Instruction Adherence in Coding Agent Configuration Files: A Factorial Study of Four File-Structure Variables
2026-05-11 • Software Engineering
Software EngineeringComputation and Language
AI summaryⓘ
The authors studied how different structural aspects of configuration files affect how well AI coding agents follow instructions. They tested factors like file size, instruction placement, file organization, and conflicting info, but found no clear impact on the agents' compliance. Instead, they noticed that the more functions the agent generates during a session, the less likely it is to follow the instructions exactly, though this pattern isn't straightforward. These results were consistent across different codebases and models. Overall, the authors suggest that task type and session progress matter more than file structure for how these agents behave.
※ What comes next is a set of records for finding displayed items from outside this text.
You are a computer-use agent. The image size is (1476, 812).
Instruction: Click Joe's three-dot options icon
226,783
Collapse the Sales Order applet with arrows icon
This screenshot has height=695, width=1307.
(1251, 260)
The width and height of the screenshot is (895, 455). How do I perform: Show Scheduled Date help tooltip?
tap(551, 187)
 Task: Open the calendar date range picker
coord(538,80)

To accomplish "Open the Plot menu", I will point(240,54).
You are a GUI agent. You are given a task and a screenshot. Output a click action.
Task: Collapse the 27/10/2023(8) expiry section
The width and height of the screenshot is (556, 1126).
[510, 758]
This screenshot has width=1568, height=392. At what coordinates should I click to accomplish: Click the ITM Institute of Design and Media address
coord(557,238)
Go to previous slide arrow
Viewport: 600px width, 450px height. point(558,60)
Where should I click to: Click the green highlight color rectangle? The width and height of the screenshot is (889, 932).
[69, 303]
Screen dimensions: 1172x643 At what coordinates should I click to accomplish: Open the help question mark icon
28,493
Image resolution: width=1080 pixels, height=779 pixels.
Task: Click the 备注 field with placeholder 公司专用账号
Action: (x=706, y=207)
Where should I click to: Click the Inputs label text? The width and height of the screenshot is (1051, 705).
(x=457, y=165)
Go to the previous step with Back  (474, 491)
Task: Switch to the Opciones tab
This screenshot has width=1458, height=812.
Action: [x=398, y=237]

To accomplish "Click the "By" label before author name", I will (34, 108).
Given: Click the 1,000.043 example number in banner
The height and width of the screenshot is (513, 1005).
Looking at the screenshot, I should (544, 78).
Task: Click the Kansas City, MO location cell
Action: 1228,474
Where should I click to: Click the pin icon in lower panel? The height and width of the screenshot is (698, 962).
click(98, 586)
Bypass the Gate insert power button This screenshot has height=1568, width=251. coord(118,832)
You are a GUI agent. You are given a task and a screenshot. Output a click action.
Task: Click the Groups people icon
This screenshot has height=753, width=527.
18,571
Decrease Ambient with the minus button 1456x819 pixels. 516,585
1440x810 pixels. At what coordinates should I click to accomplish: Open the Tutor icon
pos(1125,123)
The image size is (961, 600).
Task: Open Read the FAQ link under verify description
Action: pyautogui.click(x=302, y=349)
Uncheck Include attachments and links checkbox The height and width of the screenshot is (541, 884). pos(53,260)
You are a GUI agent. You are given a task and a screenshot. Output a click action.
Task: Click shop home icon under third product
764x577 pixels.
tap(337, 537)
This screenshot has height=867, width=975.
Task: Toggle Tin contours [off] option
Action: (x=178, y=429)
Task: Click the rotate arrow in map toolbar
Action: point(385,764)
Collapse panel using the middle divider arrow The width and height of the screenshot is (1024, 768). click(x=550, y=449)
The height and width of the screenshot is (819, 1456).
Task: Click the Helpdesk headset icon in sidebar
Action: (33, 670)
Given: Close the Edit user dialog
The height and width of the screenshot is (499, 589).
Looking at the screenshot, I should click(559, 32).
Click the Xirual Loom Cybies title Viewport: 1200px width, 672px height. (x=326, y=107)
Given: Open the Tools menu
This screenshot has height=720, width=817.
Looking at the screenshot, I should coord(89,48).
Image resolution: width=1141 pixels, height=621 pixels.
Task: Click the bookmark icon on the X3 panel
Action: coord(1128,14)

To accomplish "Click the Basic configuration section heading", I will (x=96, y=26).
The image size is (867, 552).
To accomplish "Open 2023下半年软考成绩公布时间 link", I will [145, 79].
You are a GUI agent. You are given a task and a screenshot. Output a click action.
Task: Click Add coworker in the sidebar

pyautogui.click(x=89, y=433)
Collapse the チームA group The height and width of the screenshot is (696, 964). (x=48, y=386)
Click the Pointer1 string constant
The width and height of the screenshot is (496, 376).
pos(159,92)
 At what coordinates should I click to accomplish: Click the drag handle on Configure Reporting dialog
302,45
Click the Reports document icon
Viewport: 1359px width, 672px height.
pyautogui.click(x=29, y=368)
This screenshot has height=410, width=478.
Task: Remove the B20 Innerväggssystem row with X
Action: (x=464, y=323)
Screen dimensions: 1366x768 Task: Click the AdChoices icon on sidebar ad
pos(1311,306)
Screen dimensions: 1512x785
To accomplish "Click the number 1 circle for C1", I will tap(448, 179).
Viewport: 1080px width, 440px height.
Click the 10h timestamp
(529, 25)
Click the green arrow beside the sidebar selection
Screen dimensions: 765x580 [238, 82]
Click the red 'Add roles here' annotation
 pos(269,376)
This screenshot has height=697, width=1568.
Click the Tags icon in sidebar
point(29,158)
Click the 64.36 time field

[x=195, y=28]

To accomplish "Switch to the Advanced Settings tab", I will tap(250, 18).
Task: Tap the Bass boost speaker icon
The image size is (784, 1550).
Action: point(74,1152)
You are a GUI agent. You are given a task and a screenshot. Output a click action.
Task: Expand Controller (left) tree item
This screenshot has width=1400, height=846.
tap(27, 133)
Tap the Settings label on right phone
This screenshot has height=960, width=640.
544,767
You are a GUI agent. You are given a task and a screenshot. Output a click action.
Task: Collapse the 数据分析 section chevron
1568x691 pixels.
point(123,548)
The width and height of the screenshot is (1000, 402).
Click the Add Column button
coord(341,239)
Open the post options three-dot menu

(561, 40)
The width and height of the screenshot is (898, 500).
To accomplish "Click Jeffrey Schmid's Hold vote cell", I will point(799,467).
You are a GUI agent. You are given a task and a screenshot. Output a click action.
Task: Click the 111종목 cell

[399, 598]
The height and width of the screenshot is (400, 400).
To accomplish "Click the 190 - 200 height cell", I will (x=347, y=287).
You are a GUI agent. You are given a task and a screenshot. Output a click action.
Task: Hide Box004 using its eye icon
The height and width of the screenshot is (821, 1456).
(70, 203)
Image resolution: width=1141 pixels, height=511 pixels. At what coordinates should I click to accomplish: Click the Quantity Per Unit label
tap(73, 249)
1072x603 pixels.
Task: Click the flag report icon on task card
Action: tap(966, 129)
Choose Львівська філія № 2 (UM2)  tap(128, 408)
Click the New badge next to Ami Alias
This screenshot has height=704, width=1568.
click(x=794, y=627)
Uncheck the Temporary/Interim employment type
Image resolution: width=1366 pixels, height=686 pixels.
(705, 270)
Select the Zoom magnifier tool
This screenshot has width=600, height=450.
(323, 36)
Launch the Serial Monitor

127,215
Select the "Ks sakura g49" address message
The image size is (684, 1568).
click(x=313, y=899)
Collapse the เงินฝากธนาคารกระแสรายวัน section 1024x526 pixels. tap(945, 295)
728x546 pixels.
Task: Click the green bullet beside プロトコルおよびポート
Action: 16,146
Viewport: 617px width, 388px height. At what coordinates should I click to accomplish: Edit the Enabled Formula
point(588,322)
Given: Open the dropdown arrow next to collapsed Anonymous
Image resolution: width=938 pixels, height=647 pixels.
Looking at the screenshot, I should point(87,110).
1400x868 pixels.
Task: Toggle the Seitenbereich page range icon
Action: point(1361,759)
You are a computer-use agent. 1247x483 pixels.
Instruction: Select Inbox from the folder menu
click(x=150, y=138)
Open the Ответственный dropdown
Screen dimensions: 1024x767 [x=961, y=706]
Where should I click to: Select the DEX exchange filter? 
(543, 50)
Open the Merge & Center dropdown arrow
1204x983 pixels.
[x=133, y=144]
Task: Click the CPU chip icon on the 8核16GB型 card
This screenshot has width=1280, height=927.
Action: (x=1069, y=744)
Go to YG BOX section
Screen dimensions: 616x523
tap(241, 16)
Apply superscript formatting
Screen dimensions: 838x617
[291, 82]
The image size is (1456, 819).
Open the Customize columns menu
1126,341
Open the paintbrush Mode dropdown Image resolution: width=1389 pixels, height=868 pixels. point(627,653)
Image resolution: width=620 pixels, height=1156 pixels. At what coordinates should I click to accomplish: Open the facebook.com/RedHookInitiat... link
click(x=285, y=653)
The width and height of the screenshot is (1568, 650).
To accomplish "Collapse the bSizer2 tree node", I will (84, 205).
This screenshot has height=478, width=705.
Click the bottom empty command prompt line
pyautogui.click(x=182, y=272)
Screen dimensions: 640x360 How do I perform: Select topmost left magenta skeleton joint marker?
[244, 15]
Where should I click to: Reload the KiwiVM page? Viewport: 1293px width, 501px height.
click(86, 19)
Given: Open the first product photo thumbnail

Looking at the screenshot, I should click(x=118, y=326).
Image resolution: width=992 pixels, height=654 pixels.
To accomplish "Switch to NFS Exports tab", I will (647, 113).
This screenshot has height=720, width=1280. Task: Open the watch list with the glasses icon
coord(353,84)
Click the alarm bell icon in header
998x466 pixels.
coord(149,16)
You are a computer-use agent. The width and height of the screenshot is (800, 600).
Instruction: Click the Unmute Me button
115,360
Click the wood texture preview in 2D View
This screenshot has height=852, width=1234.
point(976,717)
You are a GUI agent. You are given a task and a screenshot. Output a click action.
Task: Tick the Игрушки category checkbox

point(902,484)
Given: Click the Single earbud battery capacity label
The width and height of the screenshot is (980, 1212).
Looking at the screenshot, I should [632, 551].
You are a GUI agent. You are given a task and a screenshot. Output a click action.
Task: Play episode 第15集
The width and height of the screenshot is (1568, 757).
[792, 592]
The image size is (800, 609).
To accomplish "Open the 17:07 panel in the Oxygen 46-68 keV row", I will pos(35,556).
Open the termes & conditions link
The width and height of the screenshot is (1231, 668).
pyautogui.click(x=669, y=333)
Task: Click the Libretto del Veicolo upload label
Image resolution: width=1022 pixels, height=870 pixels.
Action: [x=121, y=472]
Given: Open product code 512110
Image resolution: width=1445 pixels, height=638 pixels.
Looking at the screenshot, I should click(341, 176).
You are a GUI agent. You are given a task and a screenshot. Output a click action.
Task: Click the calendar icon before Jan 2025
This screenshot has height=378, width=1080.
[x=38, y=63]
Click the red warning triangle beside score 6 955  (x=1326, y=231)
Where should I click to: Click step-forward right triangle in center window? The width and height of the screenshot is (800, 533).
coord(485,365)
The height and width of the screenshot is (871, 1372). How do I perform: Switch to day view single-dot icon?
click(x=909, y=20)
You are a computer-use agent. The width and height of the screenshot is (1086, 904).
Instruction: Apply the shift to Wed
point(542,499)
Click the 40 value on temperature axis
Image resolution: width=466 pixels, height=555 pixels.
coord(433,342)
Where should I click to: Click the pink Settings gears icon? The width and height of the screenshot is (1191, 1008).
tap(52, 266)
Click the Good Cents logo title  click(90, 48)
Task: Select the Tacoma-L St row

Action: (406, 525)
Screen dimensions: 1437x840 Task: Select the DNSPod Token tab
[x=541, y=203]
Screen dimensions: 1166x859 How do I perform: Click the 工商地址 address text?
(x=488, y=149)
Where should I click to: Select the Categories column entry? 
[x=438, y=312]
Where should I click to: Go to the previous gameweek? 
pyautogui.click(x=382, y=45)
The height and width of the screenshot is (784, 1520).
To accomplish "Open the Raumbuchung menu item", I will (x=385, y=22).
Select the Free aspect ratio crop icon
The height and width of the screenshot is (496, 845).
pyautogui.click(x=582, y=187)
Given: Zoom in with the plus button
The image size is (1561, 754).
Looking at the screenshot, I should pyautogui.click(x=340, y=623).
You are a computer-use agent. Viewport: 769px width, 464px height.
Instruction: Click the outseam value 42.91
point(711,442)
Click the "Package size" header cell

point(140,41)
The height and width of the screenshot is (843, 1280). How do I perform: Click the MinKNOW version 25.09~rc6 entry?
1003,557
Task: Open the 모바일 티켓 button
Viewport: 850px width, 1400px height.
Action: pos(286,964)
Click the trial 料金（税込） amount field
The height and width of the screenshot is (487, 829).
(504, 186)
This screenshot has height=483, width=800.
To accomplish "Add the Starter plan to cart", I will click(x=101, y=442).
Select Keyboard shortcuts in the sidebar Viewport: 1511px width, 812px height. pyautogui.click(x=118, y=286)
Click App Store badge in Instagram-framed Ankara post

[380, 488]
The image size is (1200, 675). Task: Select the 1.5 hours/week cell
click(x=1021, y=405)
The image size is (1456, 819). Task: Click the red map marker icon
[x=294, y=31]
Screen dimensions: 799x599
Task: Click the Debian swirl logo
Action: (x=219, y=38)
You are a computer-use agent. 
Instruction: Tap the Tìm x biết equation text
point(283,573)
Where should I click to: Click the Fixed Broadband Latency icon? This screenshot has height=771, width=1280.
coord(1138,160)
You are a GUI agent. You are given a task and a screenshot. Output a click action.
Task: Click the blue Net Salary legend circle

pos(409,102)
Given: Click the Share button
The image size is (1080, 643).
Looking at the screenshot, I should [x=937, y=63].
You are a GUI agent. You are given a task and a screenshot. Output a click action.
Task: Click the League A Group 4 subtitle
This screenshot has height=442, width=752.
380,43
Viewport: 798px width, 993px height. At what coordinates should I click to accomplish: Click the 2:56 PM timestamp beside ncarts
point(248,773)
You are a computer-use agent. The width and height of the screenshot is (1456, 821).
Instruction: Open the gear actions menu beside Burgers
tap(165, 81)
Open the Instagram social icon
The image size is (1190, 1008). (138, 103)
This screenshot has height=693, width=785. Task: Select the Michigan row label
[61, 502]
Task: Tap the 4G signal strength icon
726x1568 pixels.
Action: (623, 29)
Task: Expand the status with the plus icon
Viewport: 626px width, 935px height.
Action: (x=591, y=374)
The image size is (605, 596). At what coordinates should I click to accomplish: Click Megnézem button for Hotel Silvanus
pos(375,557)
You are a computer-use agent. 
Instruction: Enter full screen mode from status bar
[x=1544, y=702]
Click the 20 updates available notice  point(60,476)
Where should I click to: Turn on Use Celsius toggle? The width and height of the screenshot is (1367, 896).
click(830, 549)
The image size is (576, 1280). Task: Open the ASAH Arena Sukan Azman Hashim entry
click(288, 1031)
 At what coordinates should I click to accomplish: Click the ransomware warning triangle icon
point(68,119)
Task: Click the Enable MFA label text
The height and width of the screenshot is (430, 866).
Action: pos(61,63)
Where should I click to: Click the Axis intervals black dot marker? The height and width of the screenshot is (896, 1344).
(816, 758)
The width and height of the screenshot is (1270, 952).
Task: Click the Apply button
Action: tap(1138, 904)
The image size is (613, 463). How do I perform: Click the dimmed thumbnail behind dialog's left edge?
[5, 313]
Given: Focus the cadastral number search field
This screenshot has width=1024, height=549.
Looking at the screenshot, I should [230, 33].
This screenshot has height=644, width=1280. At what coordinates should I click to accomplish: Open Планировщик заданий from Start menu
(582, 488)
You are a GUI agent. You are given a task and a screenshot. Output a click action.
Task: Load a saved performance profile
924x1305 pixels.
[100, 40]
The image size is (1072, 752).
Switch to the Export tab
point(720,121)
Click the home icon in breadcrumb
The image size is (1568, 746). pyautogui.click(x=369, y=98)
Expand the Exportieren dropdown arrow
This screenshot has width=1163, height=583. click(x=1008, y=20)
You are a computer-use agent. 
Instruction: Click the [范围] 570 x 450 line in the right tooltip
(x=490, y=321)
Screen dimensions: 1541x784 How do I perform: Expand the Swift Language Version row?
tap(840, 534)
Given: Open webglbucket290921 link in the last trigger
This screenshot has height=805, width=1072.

configuration filescoding agentscomplianceBayesian analysismixed-effects modelsfactorial studyTypeScriptfunction generationAI code models
Authors
Damon McMillan
Abstract
Frontier coding agents read configuration files (CLAUDE.md, AGENTS.md, Cursor Rules) at session start and are expected to follow the conventions inside them. Practitioners assume that structural choices (file size, instruction position, file architecture, contradictions in adjacent files) measurably affect adherence. We report a systematic factorial study of these choices using four manipulated variables, measuring compliance with a trivial target annotation across 1,650 Claude Code CLI sessions (16,050 function-level observations) on two TypeScript codebases, three frontier models (primarily Sonnet 4.6, with Opus 4.6 as a CLI-matched cross-model check and Opus 4.7 reported descriptively under a CLI-version confound), and five coding tasks. We use mixed-effects models with a Bayesian companion. None of the four structural variables or three two-way interactions produces a detectable contrast after multiple-testing correction. Size and conflict nulls are supported by affirmative-null Bayes factors (BF10 between 0.05 and 0.10); position and architecture nulls are failures to reject without Bayes-factor support. The largest effect we measured is within-session: each additional function the agent generates is associated with approximately 5.6% lower odds of compliance per step (OR = 0.944) within the session-length range we tested, though the relationship is non-monotonic rather than a constant per-step effect. This reproduces on a second TypeScript codebase and on Opus 4.6 at matched configuration; it was identified during analysis rather than pre-specified. Within the conditions tested, file-structure variables did not produce detectable contrasts; compliance varies systematically between coding tasks and across each session's sequence of generated functions.